L’ondata di violenza provocata dai cartelli e dalle gang dei ‘narcos’ rappresenta una ‘guerra’ i cui dati superano quelli, per esempio, dell’Iraq ai tempi del conflitto bellico.
Un’inchiesta di qualche giorno fa realizzata dall’istituto di sondaggi ‘Gabinete de Comunicacion Estrategica’ ha rivelato per esempio che la maggioranza dei messicani ritiene che il governo abbia perso, o stia perdendo, la guerra contro la droga.
La violenza ormai endemica e’ quindi il principale problema che dovra’ affrontare il nuovo governo del presidente Enrique Pea Nieto, un avvocato quarantacinquenne con un passato da attore di telenovela e di governatore dello Stato di Messico, il piu’ popoloso del paese.
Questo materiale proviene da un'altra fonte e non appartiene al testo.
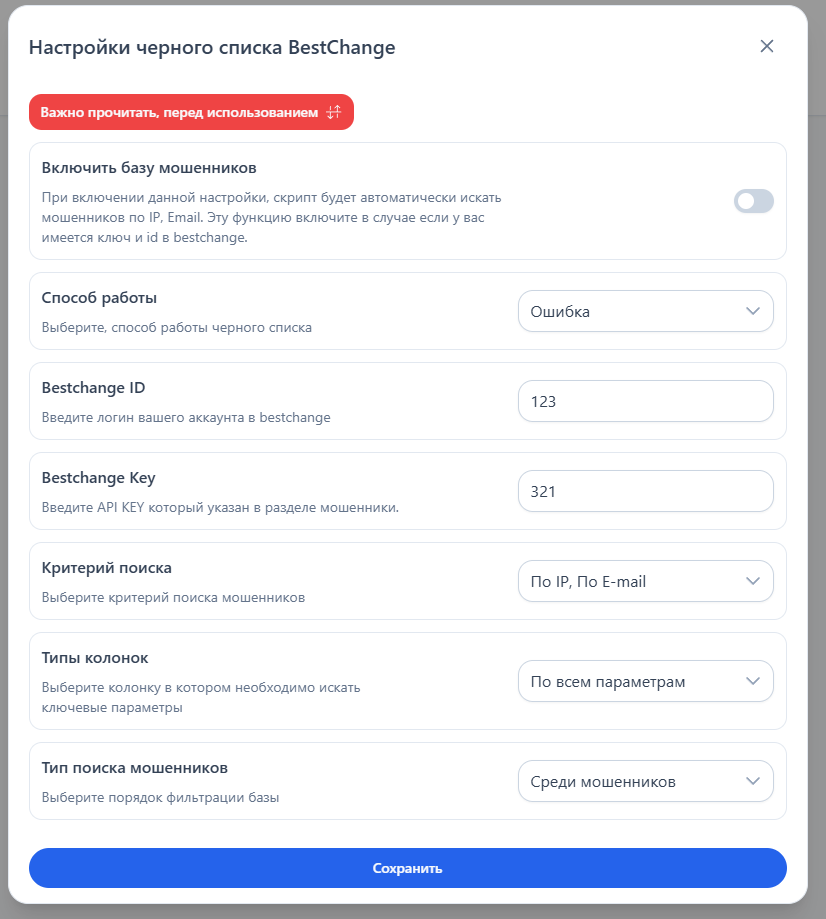The image size is (826, 919).
Task: Click the chevron arrow beside "Ошибка"
Action: tap(754, 311)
I ‘narcos’ sono la sfida che il nuovo capo di stato dovra’ in un modo o in un altro risolvere per cercare, tra l’altro, di limitare la crescente insofferenza della gente e l’aspirazione ad un ‘cambiamento’ ormai improcrastinabile.
Le cifre della violenza messicana sono da capogiro.
Secondo dati ufficiali, nei sei anni di governo Caledron i morti ammazzati nella guerra agli ‘zar’ della droga sarebbero stati intorno ai centomila. Secondo le ong di diritti umani la cifra reale potrebbe invece arrivare al doppio, considerando le persone anche indirettamente coinvolte nel narcotraffico, uccise o torturate a morte.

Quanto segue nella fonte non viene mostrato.